Thank you everyone. 

My face is still like this:    - I think it means so much because the puppies she was up against are all either 1st or 2nd place winners at champ shows - I am soooooooo proud of her, bless her!


----------



## Goldstar (Nov 12, 2011)

Well done :thumbup:


----------



## Barkie (Aug 22, 2011)

Fantastic result. I'm very pleased for you.


----------



## leoti (Dec 9, 2007)

Spellweaver said:


> Just wanted to brag a little  Today Xia - Caleykiz Cosmic Dancer at Spellweaver - won the Minor Puppy Bitch Class at the above competition!
> 
> There were 13 minor puppy bitches, all of whom had qualified for the competition by winning first or second place at a champ show - and Xia came first! It's scored on a points system against the breed standard - two separate judges - and her scores were as follows:
> 
> ...


congrats hun u know thou she only won cause Ziva left her coat at home lol lol and before u all jump on me no its not sour grapes its a joke between me and Val anyway Ace was also pulled out to the final four in the MPD section and it was a good day wasnt it Val


----------



## Dally Banjo (Oct 22, 2009)

:thumbup: Well done :thumbup:

we need pics though


----------



## Spellweaver (Jul 17, 2009)

leoti said:


> congrats hun u know thou she only won cause Ziva left her coat at home lol lol and before u all jump on me no its not sour grapes its a joke between me and Val anyway Ace was also pulled out to the final four in the MPD section and it was a good day wasnt it Val


It was a good day - and yeah yeah yeah about Ziva    - either that or Mark can handle Xia much better than Emma! You know I love your little Ziva the Diava and I was surprised she wasn't shorlisted even without her coat - and well done on Ace being shortlisted. :thumbup:


----------



## xhuskyloverx (May 5, 2010)

Congratulations!!  You must be very proud!

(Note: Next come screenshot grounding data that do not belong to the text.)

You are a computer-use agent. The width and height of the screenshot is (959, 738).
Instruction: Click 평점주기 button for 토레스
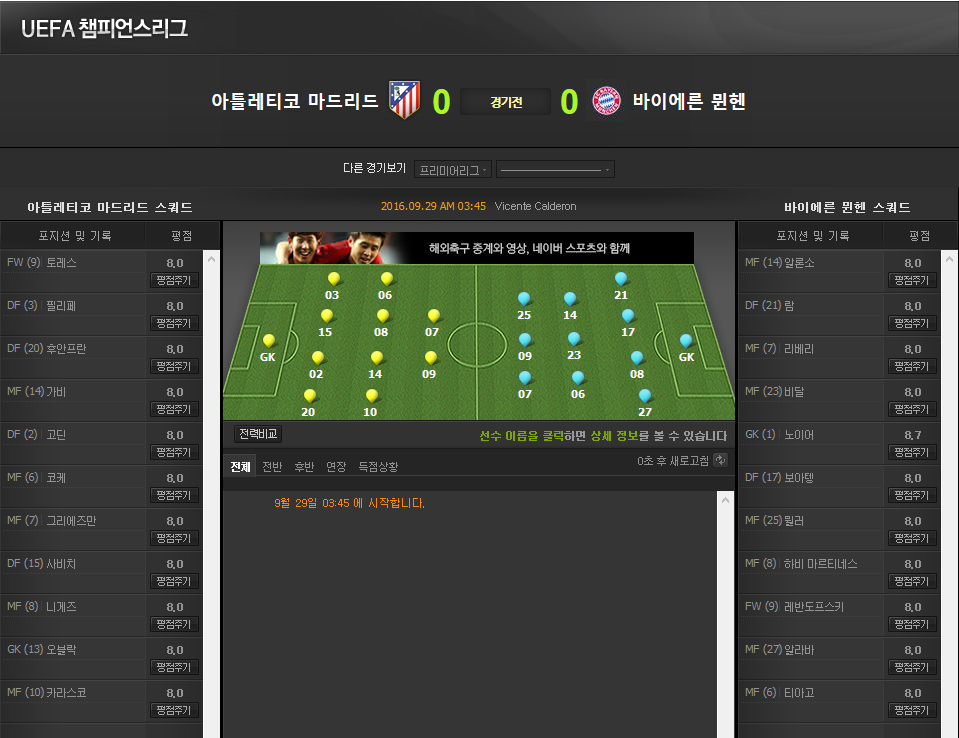pyautogui.click(x=174, y=281)

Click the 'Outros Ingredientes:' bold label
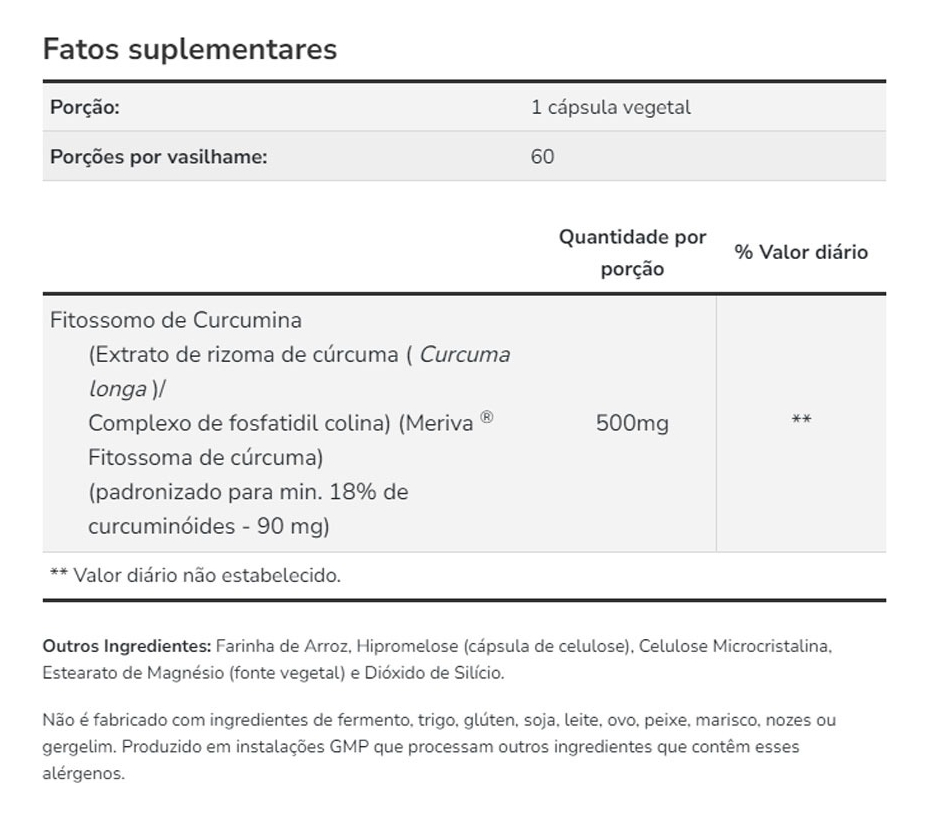(x=127, y=646)
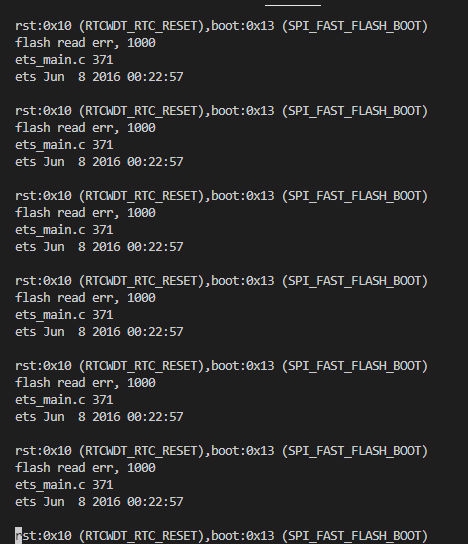
Task: Click the third 'ets Jun 8 2016' timestamp line
Action: pos(99,247)
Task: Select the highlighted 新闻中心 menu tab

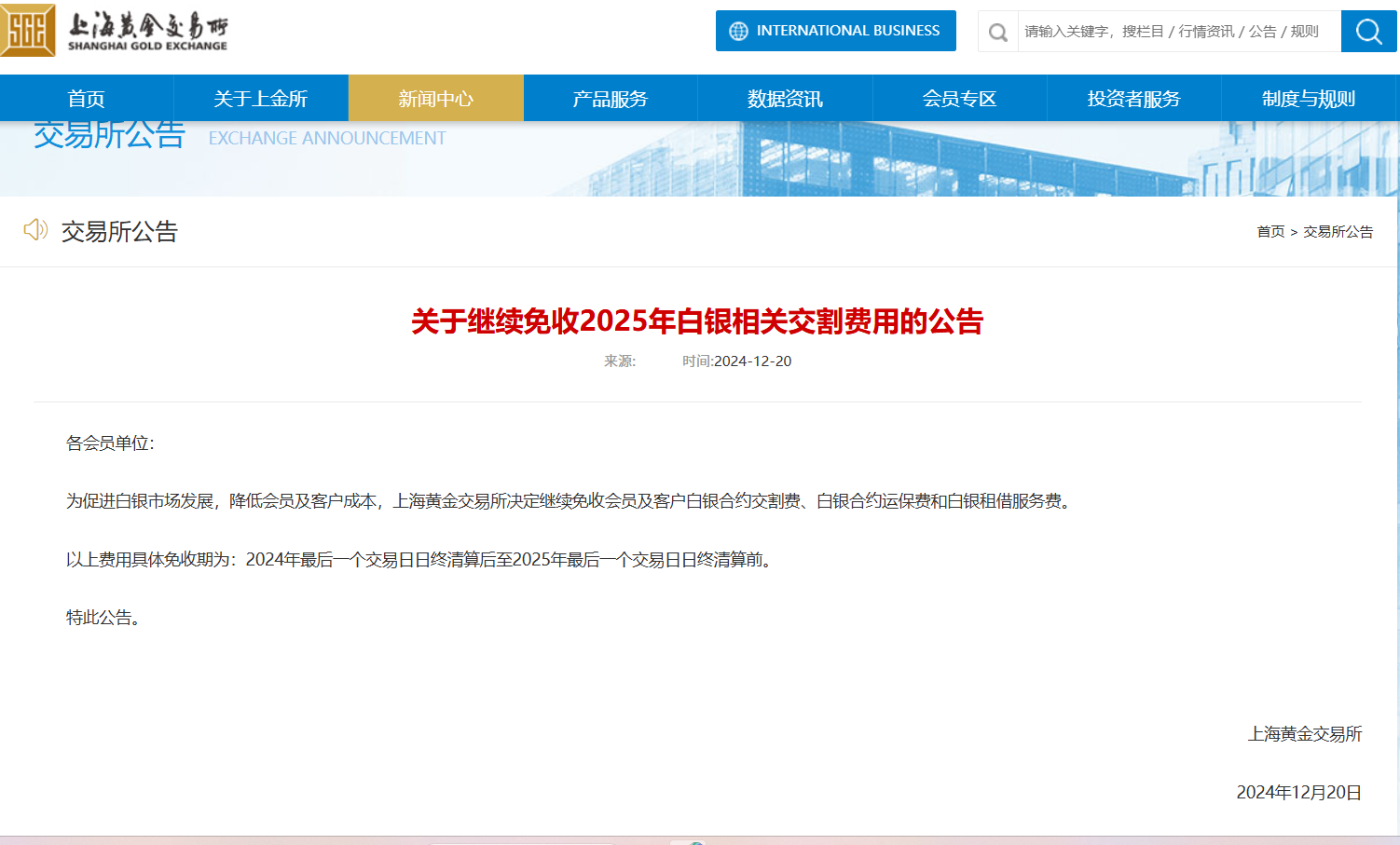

I had cuddles with a very gorgeous 8 week old BC girlie at work on saturday who will be shown when she's old enough.

Can't wait to see the piccies! :thumbup:


----------



## dexter (Nov 29, 2008)

many congratulations. what a result xxx


----------



## Spellweaver (Jul 17, 2009)

Better late than never - as promised, here is the video of Xia winning Minor Puppy Bitch at the Border Collie Cluib of GB Pup of the Year Competition. Sarah finally sent it to me! This is the play off between the four top scoring minor puppy bitches, and Xia is the puppy in the front, being handled by Mark from the Caleykiz team.

Just click on the picture and it should take you to the video on photobucket.


----------



## noushka05 (Mar 28, 2008)

Huge Congratulations!! you must be over the moon.

she moves like a dream...what a little cracker:thumbup: xx


----------



## Blondie (Feb 27, 2011)

Lovely video, lot of running for a baby class :scared:

Deffo the best moving pup there, lovely striding out for a baby. 

You must be so proud! :001_wub:


----------



## Sled dog hotel (Aug 11, 2010)

She did so well bless her wasnt she good!! Congratulations once again.


----------